Joa, un ab 31,5 reichts sogar für 1080p Streams mit 1,5Mbps Audiospur 

Muss allerdings manchmal meinen Router resetten, wenn das Inet auf eima nurnoch 10Mbps liefert


----------



## mayo (28. August 2011)

kyyo schrieb:


> okay danke für die tipps. ich schau mal wie das mit versatel/easybell aussieht und werde morgen mal nachfragen wieviele bewohner in meinem neuen haus kabel inet haben.
> 
> und ja geschwindigkeit und nen niedriger ping sind mir wichtig.


 
HI,
bin auch aus W-upper-vally,

wir haben seit knapp 2 Jahren Kabel 32 3-play. Bisher keine Probleme. Musste bisher nur 3 mal den Routre resten, sonnst lief alles quasi auf full-speed. Bezahlen für alles 29€ im Monat.


----------



## kyyo (4. September 2011)

Jo danke füre eure Ratschläge, hab mir jetzt 2play mit 32 besorgt. Mittwoch kommt der Techniker. Geht ja echt fix bei denen.


----------



## witcher2 (4. September 2011)

Bin bei Kabel Deutschland und kann mich nur zum Teil freuen.

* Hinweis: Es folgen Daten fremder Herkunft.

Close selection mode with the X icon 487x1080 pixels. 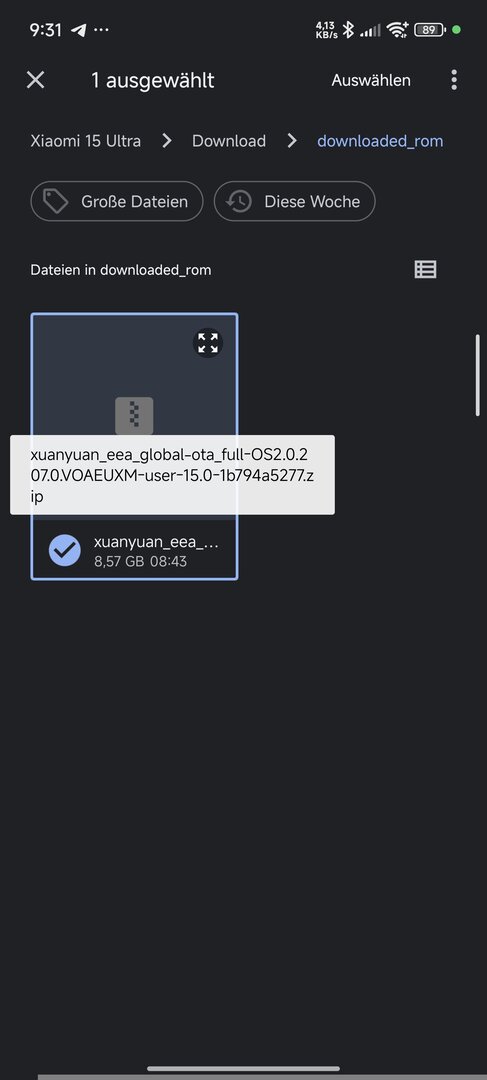(x=35, y=80)
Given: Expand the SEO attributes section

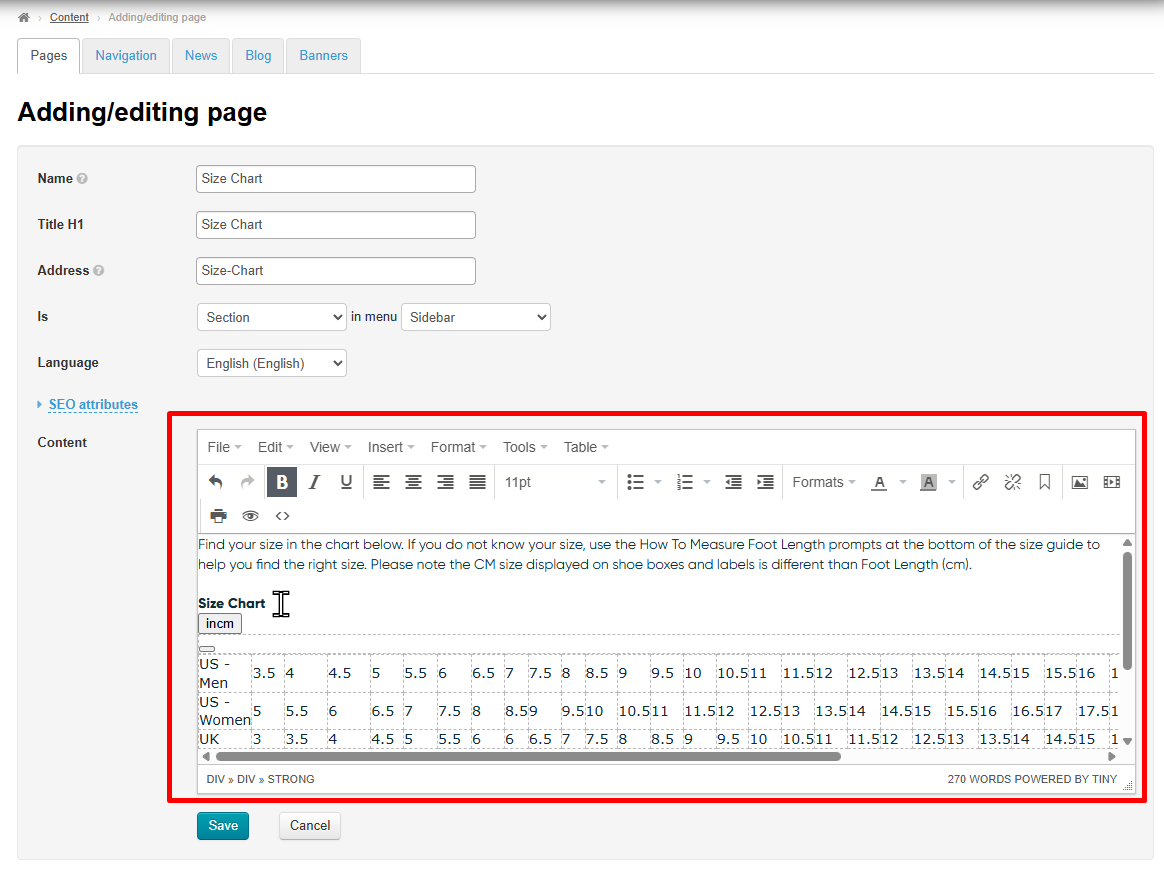Looking at the screenshot, I should click(x=93, y=405).
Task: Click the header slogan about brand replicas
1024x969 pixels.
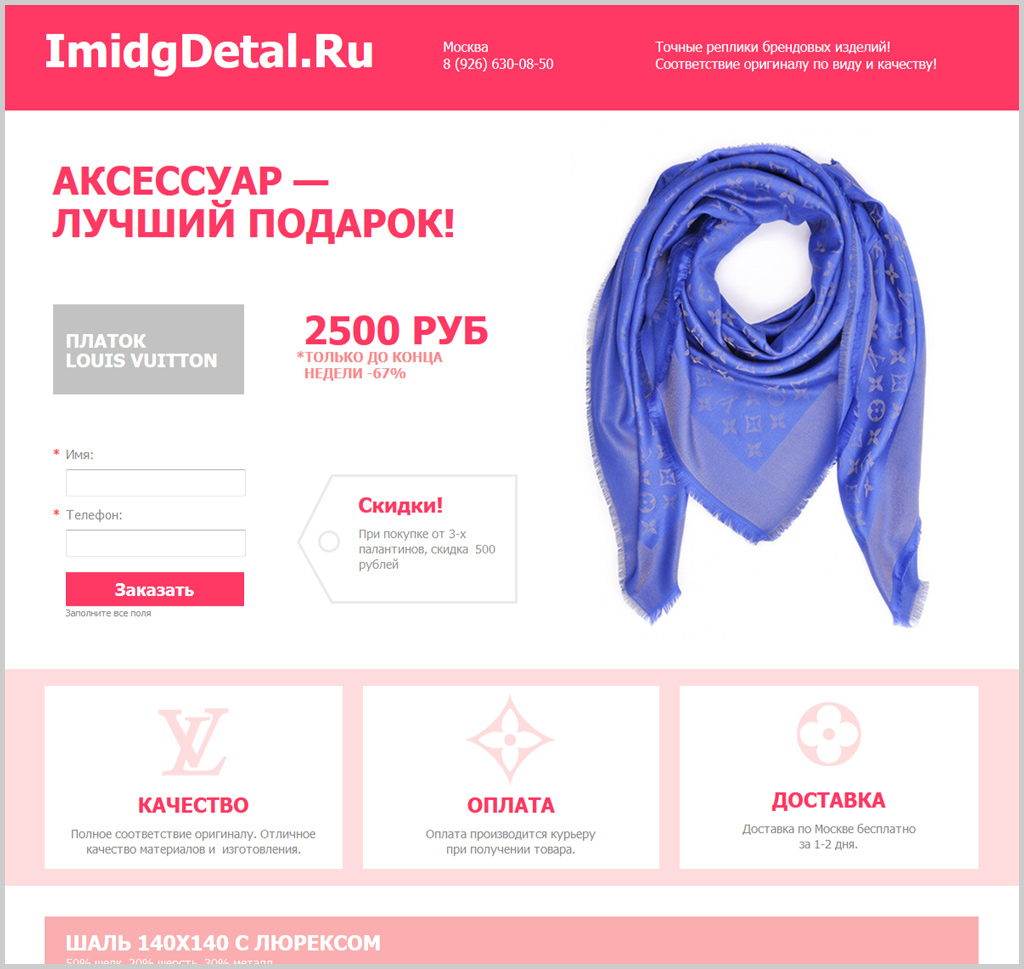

Davor hatte ich eine 6k DSL-Leitung, Problem ist aber das ab und zu wenn ich längere Zeit mit 4mb/s lade, Internet immer und immer wieder abkackt.
Muss dann Fritzbox resetten, was schon ziemlich nervt. Aber zum Speed kann man nichts schlechtes sagen, fast immer die volle Bandbreite.
Kabel Deutschland konnte mir bei meinem kleinen Problemchen nicht helfen, ich sollte mein PC an den Kabel Router schließen und schauen obs dann immer noch abkackt, damit ich weiß obs an der Fritzbox liegt oder am Kabel Router aber ehrlich gesagt wie soll ich dass nachprüfen wenn das in unregelmäßigen Abständen passiert 

Wayne...


----------



## ITpassion-de (4. September 2011)

kyyo schrieb:


> Da ich in dem alten Thread gelesen habe das die Leistung von 32k nicht dem entspricht was bei mir tatsächlich ankommt, sondern mit den andren Unitymedia Kunden in meinem Gebiet gesplittet wird, bekomm ich da deutlich weniger als die 32k oder liegt das immer noch bei den drschnt. 24k die man mit der Leitung reinholt??


 
Das stimmt so nicht.
Ich habe einen 64Mb Unity Anschluss, der läuft mit ..... 64 Mb .

Neulich haben wir bei einem Kunden einen 128 Mb Anschluss eingerichtet, der läuft mit ..... nur knapp 120 Mb, war aber auch gut.


----------



## kyyo (4. September 2011)

na dann freu ich mich ja, bei mir sind 128k drinne, also sollte meine 32 auch mit 32 laufen. ein hoch auf schnelle leitungen


----------